WHAT YOU NEED TO DO: In the entries that follow, the lines from the one with "Open the navigation dropdown beside refresh" through the one with "Given: Click the Add Key(s) button" are the ones to write out, exactly and with both ends included. Nothing else should appear.

MATERIAL FOR THIS TASK:
========
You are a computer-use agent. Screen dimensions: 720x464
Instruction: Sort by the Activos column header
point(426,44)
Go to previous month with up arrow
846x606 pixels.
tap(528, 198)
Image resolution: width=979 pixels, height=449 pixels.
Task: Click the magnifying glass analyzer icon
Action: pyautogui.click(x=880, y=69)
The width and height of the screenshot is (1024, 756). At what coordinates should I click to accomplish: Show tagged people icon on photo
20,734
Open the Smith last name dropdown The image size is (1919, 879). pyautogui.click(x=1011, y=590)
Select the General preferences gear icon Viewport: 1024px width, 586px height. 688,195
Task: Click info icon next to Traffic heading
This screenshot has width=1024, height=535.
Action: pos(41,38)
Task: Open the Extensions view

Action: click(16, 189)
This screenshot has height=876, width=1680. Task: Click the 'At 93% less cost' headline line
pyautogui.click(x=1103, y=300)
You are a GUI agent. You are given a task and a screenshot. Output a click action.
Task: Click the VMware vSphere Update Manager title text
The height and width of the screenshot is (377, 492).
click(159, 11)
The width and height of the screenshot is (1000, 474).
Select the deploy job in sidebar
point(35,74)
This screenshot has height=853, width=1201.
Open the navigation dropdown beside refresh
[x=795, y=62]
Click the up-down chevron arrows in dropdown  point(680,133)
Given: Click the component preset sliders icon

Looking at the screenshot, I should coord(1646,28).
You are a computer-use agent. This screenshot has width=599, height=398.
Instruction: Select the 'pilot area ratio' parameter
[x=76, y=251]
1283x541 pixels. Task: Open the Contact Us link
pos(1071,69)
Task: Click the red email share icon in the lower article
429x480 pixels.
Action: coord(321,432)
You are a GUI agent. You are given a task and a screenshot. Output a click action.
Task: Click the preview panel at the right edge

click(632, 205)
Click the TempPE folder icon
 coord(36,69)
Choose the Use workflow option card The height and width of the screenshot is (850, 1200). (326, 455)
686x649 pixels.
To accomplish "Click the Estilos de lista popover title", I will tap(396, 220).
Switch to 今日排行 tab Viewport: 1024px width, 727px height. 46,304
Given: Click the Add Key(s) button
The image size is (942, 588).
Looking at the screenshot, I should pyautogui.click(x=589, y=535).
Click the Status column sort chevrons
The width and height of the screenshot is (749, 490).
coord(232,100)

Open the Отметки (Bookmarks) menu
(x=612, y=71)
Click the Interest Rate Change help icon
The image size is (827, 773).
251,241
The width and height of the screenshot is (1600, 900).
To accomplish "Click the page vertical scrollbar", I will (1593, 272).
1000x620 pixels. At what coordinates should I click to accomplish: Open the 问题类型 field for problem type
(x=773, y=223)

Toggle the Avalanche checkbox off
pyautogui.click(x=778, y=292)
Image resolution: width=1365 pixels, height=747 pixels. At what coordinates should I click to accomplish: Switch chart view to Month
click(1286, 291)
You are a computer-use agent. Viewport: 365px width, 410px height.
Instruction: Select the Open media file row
========
SOLUTION TO THIS TASK:
Open the navigation dropdown beside refresh
[x=795, y=62]
Click the up-down chevron arrows in dropdown  point(680,133)
Given: Click the component preset sliders icon

Looking at the screenshot, I should coord(1646,28).
You are a computer-use agent. This screenshot has width=599, height=398.
Instruction: Select the 'pilot area ratio' parameter
[x=76, y=251]
1283x541 pixels. Task: Open the Contact Us link
pos(1071,69)
Task: Click the red email share icon in the lower article
429x480 pixels.
Action: coord(321,432)
You are a GUI agent. You are given a task and a screenshot. Output a click action.
Task: Click the preview panel at the right edge

click(632, 205)
Click the TempPE folder icon
 coord(36,69)
Choose the Use workflow option card The height and width of the screenshot is (850, 1200). (326, 455)
686x649 pixels.
To accomplish "Click the Estilos de lista popover title", I will tap(396, 220).
Switch to 今日排行 tab Viewport: 1024px width, 727px height. 46,304
Given: Click the Add Key(s) button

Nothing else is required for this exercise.